7.         Non-Exclusivity

 

The Services of the Co-Administrators rendered to the Fund are not deemed to be exclusive. The Co-Administrators may render administration services and any other services to others, including other investment companies. The Fund recognizes that from time to time directors, officers and employees of the Co-Administrators may serve as trustees, directors, officers and employees of other entities (including other investment companies), and that the Co-Administrators or their affiliates may enter into other agreements with such other entities.

 

8.         Governing Law; Invalidity

 

This Agreement shall be governed by Wisconsin law, excluding the laws on conflicts of laws.
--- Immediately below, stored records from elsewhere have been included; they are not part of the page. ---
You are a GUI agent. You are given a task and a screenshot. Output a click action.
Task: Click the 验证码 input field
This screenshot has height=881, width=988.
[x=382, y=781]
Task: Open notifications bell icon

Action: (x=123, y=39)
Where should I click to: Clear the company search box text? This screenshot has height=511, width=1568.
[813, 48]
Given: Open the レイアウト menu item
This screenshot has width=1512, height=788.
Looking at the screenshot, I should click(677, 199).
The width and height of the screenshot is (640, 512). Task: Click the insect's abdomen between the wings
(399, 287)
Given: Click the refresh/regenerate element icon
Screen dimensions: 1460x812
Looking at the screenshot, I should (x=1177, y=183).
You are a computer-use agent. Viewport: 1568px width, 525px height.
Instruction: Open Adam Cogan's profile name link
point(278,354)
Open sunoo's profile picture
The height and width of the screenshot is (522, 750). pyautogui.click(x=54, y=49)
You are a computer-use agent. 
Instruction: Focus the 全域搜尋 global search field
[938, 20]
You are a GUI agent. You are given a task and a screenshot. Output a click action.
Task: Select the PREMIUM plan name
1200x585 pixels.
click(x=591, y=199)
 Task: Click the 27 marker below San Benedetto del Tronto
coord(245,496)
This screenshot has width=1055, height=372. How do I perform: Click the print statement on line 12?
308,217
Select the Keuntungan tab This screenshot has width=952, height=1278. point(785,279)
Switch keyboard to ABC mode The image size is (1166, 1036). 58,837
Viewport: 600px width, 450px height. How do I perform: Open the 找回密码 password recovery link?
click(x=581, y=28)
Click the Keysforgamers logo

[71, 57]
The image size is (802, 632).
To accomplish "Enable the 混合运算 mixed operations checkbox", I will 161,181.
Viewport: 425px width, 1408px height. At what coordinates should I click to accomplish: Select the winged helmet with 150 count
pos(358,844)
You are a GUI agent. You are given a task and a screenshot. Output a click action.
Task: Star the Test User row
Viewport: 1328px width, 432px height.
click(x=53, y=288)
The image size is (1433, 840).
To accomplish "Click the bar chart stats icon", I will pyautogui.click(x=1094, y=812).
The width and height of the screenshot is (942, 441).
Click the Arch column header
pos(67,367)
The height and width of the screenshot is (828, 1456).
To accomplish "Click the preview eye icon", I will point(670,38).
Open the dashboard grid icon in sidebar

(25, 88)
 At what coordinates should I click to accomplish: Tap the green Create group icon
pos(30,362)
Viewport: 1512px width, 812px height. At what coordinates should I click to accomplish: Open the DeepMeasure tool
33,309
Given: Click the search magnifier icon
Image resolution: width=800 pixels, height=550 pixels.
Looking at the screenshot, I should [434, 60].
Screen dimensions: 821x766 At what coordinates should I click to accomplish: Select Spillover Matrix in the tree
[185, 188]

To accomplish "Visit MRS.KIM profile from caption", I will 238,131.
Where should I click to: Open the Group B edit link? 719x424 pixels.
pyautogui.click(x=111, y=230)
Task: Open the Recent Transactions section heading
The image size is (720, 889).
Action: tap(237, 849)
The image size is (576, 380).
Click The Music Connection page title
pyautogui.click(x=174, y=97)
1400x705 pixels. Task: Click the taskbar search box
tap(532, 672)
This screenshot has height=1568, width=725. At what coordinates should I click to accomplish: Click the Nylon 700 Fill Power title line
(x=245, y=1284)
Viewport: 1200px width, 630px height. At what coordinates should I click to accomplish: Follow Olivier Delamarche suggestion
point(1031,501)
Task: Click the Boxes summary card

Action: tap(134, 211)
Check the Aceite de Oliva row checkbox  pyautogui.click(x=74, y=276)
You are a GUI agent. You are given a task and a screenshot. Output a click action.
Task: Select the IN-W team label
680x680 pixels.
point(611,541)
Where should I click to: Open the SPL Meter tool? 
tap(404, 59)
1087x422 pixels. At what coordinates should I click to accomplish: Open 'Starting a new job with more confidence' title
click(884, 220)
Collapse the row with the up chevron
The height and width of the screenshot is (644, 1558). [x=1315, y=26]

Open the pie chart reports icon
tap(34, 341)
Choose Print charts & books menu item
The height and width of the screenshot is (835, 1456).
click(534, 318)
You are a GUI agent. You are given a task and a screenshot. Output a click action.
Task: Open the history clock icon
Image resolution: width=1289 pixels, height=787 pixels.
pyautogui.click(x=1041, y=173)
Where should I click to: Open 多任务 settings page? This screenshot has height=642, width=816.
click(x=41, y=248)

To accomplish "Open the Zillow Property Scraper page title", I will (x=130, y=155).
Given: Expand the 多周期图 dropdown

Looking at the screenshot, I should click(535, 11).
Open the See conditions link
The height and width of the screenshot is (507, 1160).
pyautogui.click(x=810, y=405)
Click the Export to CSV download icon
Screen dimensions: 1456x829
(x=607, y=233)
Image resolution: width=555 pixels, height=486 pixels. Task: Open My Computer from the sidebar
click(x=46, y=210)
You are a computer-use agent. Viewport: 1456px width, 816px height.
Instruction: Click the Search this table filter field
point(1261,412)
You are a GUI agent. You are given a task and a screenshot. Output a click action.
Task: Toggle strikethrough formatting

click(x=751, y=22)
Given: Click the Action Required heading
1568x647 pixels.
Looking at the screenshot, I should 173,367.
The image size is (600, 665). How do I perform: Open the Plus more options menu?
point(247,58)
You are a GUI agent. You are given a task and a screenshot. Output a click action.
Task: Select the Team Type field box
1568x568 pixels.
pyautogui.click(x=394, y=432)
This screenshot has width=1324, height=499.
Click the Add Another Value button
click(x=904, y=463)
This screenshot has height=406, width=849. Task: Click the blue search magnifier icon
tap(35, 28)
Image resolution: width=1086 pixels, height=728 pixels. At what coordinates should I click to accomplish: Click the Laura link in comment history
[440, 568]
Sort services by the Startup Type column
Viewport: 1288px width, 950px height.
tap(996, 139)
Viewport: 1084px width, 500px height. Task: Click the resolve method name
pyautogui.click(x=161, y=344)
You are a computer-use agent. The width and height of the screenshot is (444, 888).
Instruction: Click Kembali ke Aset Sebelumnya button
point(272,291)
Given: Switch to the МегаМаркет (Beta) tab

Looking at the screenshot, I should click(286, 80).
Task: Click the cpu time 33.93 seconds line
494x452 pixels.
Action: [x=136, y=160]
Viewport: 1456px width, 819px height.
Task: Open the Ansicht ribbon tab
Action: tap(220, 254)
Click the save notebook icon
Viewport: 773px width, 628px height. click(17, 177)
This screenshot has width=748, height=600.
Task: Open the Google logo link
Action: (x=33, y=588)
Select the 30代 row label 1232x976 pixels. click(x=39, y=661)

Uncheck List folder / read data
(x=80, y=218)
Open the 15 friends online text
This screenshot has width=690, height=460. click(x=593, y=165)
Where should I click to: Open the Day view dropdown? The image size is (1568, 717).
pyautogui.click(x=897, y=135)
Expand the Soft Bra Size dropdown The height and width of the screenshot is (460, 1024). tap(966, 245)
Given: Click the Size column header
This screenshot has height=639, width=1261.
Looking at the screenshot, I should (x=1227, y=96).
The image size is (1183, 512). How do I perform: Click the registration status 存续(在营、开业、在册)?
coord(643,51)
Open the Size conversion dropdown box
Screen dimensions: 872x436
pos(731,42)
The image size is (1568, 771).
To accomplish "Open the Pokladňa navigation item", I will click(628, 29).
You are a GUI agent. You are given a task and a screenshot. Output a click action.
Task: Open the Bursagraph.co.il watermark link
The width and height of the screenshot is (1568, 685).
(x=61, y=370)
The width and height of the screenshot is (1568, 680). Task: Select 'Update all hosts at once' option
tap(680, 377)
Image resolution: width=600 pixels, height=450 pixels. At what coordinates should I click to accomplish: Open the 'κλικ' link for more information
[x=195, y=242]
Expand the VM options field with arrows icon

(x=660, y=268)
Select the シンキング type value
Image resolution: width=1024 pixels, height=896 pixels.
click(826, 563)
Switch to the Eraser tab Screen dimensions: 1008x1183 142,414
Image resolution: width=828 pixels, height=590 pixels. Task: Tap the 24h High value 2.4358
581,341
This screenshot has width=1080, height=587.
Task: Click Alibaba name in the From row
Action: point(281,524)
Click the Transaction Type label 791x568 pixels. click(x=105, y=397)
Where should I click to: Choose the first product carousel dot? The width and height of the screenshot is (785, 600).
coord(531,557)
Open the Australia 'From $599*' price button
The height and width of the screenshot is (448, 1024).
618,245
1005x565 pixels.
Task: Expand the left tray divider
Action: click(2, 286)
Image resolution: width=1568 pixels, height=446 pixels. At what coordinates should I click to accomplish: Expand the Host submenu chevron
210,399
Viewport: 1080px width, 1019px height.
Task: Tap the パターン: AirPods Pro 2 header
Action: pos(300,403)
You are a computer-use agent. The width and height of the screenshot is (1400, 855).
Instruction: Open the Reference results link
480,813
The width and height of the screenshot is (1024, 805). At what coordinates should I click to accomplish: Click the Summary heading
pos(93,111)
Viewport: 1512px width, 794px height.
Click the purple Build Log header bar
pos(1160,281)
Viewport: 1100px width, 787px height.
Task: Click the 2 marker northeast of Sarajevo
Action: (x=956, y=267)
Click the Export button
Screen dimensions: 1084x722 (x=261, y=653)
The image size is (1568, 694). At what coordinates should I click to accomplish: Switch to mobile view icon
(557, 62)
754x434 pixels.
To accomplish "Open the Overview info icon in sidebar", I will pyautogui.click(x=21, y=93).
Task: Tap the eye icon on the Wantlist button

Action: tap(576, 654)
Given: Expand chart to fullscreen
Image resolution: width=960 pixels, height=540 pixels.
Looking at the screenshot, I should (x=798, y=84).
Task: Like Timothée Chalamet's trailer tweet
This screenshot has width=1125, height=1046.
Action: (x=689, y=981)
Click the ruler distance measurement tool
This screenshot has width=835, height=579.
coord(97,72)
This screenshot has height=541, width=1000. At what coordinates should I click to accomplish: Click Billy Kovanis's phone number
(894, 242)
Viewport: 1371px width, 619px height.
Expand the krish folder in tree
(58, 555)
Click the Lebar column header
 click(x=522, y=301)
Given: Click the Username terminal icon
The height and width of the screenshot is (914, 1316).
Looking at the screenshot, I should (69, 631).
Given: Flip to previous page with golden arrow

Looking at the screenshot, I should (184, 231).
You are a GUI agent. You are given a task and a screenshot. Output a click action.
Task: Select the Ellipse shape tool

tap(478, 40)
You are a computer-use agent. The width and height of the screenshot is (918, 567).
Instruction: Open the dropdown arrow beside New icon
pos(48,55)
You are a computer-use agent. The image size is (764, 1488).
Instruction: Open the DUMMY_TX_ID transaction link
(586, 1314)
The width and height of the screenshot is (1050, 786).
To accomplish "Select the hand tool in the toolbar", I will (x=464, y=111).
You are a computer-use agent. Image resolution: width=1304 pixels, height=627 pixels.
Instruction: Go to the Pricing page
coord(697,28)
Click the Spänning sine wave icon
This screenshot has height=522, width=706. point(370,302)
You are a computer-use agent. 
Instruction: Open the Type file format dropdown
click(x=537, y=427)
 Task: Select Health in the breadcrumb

To the extent that the applicable laws of the State of Wisconsin, or any of the provisions herein, conflict with the applicable provisions of the 1940 Act, the latter shall control, and nothing herein shall be construed in a manner inconsistent with the 1940 Act or any rule or order of the Commission thereunder. Any provision of this Agreement which may be determined by competent authority to be prohibited or unenforceable in any jurisdiction shall, as to such jurisdiction, be ineffective to the extent of such prohibition or unenforceability without invalidating the remaining provisions hereof, and any such prohibition or unenforceability in any jurisdiction shall not invalidate or render unenforceable such provision in any other jurisdiction. In such case, the parties shall in good faith modify or substitute such provision consistent with the original intent of the parties.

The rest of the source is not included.